A repository of scripts which I use to convert content from my social media websites to my markdown based blog.
As a facebook user one can download all the data which facebook has stored about you, see
This script can extract the post data (including the link preview to external websites) from this data blob and convert it into markdown files with a frontmatter suitable for a blog/homepage created by hugo.
- python 3.9
- pipenv
- facebook account
First you need to download all your data from facebook. Follow the description from https://www.facebook.com/help/212802592074644. For this script to work it is best to select
- format: JSON
- time range: all
- media quality: high
It can take several days until facebook will notify you via email, that your file is ready to download.
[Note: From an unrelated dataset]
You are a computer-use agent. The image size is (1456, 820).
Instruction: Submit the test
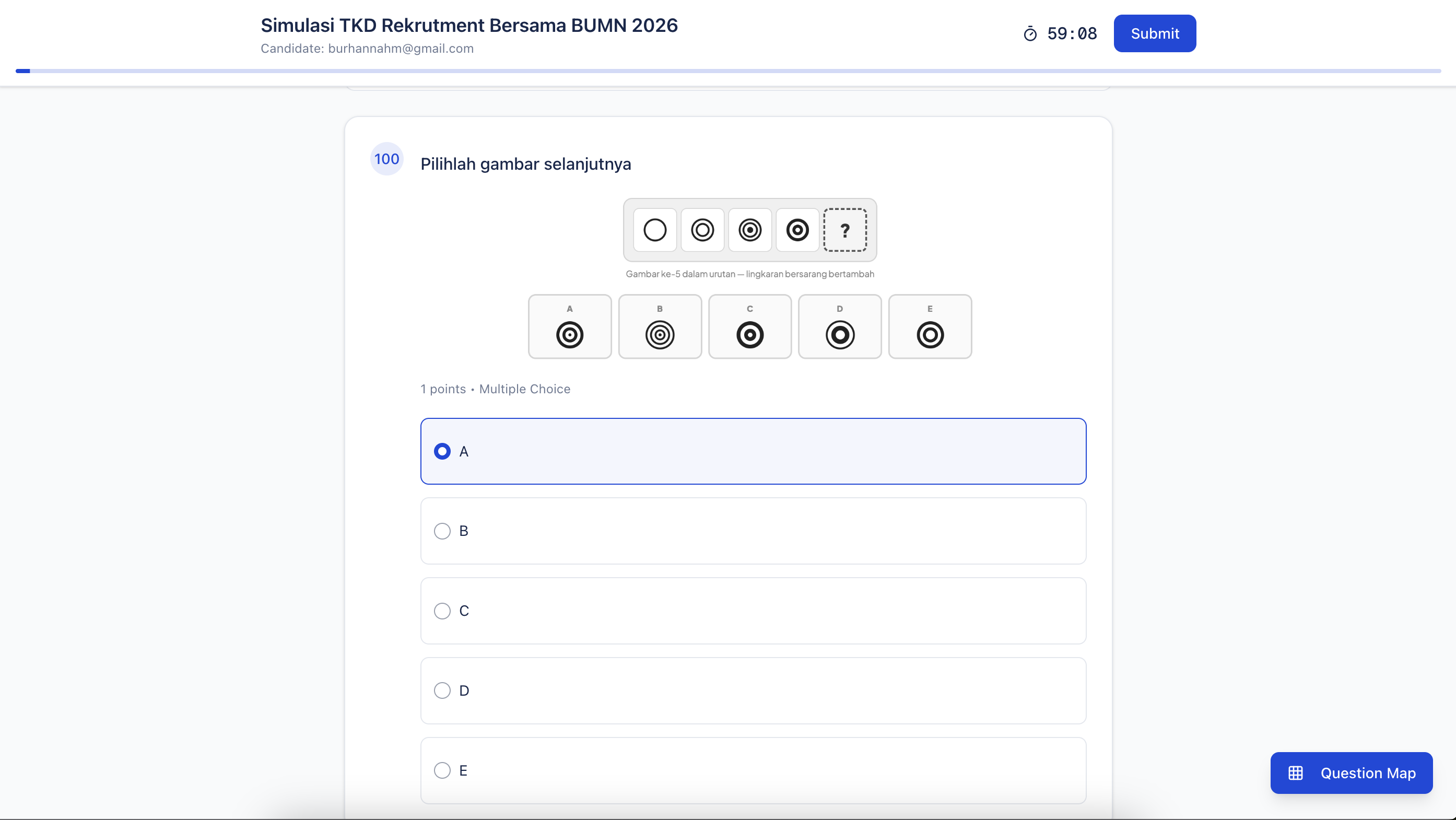pos(1154,33)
Then after cloning this repository you must first install the necessary dependencies and activate the virtual python environment
$ pipenv install
$ pipenv shell
Then before using the script modify the frontmatter template which is used to generate the markdown posts
$ nano post_template.md # You can use any other text editor of your choice
After editing and saving the post_template.md
running the script is as simple as follows
$ python face2blog.py <path_to_facebook_data.zip> <path_to_output_dir_for_posts>
It will unzip your facebook data blob, extract all content from the your_posts.json
and convert each facebook post into a markdown post using the post_template.md
as template. It will also extract external links/urls from your facebook post and create a link preview from it. This will be done in parallel, but if you have a huge number of facebook posts it might still take a while until the script has made a connection to every
url and generate a preview.
The script is conservative an will not overwrite existing files. But there
is a option -u
to update the frontmatter of all existing posts. This is
useful if you already created the posts and the preview, and don't want to recreate the preview, only update the frontmatter. Because sometimes urls change or vanish, so that you might not want to recreate the preview.
See all option here
$ python face2blog.py -h
usage: face2blog.py [-h] [-u] input output
Convert data from facebook to markdown blog posts.
positional arguments:
input Input file - the zip file downloaded from facebook
output Output directory for markdown files
optional arguments:
-h, --help show this help message and exit
-u, --update Update header of existing files. Leaves content of existing files intact.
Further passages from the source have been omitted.